### The problem
Every entry must be echoed exactly.

### Task data
○ ○ ○
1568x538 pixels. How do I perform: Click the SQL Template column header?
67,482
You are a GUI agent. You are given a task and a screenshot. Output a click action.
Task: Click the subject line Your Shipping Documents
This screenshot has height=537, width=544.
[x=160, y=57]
○ ○ ○
### Answer to this exercise
1568x538 pixels. How do I perform: Click the SQL Template column header?
67,482
You are a GUI agent. You are given a task and a screenshot. Output a click action.
Task: Click the subject line Your Shipping Documents
This screenshot has height=537, width=544.
[x=160, y=57]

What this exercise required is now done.